Richard Fourie’s mount won with authority but the margin was only three-quarters of a length and apparently there is more to come.
“He was not quite ready so he should improve a bit from this and he loves the wet,” explained Chris Snaith. “In Australia More Than Ready’s offspring are renowned for liking the soft when they can be five to ten lengths better.”
Gelding is also playing a part in the three-year-old’s improvement – “He was a very aggressive sort and if ever a horse was well-named it’s him. He put MJ Byleveld in hospital after winning the Langerman and if anything came near him at home he would back up three paces and let fly. We gelded him six or seven weeks ago and he looks a lot calmer now.”
However Snaith snr quickly found out that appearances can be deceptive with this horse. ‘Three weeks after the operation I put him back in the string and he promptly started lining them up again!”
The Australian-bred sported the Jooste colours carried to Mercury Sprint victory by Red Ray ten minutes earlier but is part-owned by Hassen Adams who has become a major player in the Stop Hunger Now campaign and personally packed 3 000 meals. In his more familiar role Adams also scored with the Darrel Hodgson-trained 10-1 shot Trippvilia (Xavier Carstens) and Red Light Girl for Snaith Racing.
The last-named started favourite for her two previous races but got going too late. Fourie made sure it was third time lucky by bouncing her out of the pens and leading throughout. His mount beat the well-regarded Scandola by three and a half lengths with the third seven lengths away.
Randall Simons, hoping to build some useful Cape Town contacts on his first visit to Kenilworth for five seasons, had the sort of day that air travellers have nightmares about.
“When I got to Oliver Tambo at 6.00am South African Airways told me that they had cancelled my 7.00am flight the night before,” he related. “I’d received a flight confirmation but no emails about any cancellation.
“I tried to get on other flights – I even drove to Lanseria and then back to Oliver Tambo – but I couldn’t get anything.”
In the Kenilworth weighing room trainers and their assistants searched for last-minute replacements as desperately as prospectors during a gold strike.
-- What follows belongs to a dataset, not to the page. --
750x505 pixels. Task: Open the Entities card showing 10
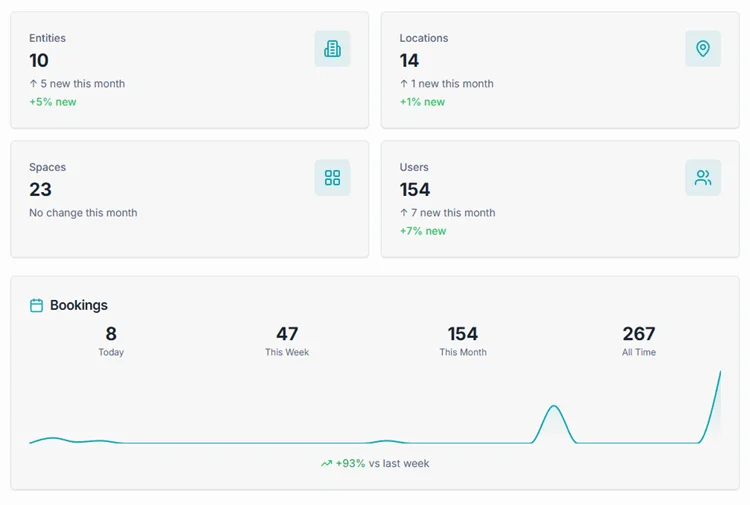189,70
But the already-critical situation was made even worse by Craig du Plooy falling sick after the first and three of the Simons mounts had to be scratched.
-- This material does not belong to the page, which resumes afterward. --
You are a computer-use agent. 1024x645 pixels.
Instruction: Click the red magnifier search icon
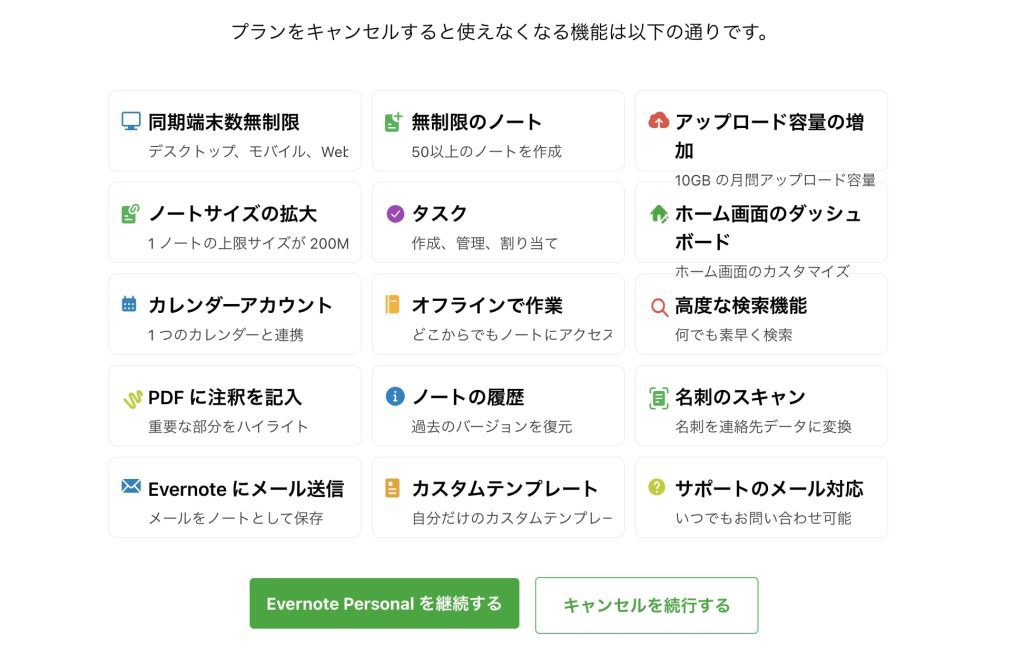659,307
Charisma made sure of a Port Elizabeth reprieve by responding to first time blinkers in the Designamite Incorporated Maiden. “She is a very light-framed filly and there is a fine line between getting her fit enough and doing too much,” said Candice Robinson. ”We said we would send her to PE if she couldn’t win her maiden.”
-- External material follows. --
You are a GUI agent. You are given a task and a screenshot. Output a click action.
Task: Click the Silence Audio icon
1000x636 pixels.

Aldo Domeyer followed up on Shane Humby top weights Tribal Fusion and Neala but Robert Khathi, who won the last on Galla Placidia for Eric Sands, has been suspended for a week because of the way Sign Your Name barged aside her opponents a week earlier.
Paul Reeves, who had an opening race one-two with 20-1 shots, reckons runner-up Birds Eye View has more of a future than the winner. “He is a nice horse in the making whereas Brandon May’s mount Newsman is a Mauritius candidate. He ran a good race in a strong field first time but in his second race he wouldn’t raise a gallop and I put blinkers on here,” he explained.